Sunday, May 7, 2017

Blast Off Weekend: Steven Seagal's On Deadly Ground

A busy weekend started on Wednesday night with a bro, bbq and Steven Seagal's sole directorial effort, On Deadly Ground on HBO. There's quite a few flicks from Seagal, Stallone and Eastwood on the premium outlet but only one each from Van Damme and Arnold's. It's been a while since I've seen the Alaska set, oil company man sells out then sides with the locals to fight the shady corporation eco-action-thriller and it actually holds up pretty well. Of course it's totally ridiculous with Seagal being some clean up specialist for an evil oil company, blowing up wells to shut them off when faulty equipment causes a blaze or keeping ticked off Inuit people away from billionaire scumbag Michael Caine (here with dark hair for maybe the first time I've ever seen). When roughnecks mess with the local tribal people, Seagal's Forrest Taft beats the shit out of all of them while asking "what does it take to change the essence of a man?"

The Alaskan locales are beautifully shot, there's plenty of bone breaking hand to hand combat, gunplay, giant explosions and terribly hilarious dialog like "my nuts!". At the end of the film, Seagal delivers a surprisingly effective speech on how the environment is suffering due to cars, oil drilling, pollution, etc. that seems especially true today let alone in 1994. The Aikido man was hot off the success of $150 million grossing Under Siege and Warner Brothers handed him the directorial reigns in exchange for a Siege follow up. An excellent supporting cast joins Caine (who reportedly replaced Jeremy Irons), a high strung and screaming John C. McGinley (The Rock, Scrubs), Joan Chen (The Hunted), R. Lee Emery (Full Metal Jacket), a chubby and funny Billy Bob Thornton along with Arnold buddy Sven-Ole Thorsen.

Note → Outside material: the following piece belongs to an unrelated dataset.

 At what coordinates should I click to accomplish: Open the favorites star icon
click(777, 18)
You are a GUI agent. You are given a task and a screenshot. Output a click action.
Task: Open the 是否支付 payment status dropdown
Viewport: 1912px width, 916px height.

The budget pushed $50 million but On Deadly Ground would gross under $40 million, less than half of Under Siege. Seagal's box office mojo would quickly dwindle with Under Siege 2 rebounding a bit before getting killed off in 1996's Executive Decision. Three films later, Seagal went straight to video. Michael Caine would reflect kindly in his memoirs on Seagal and crew while hating the location.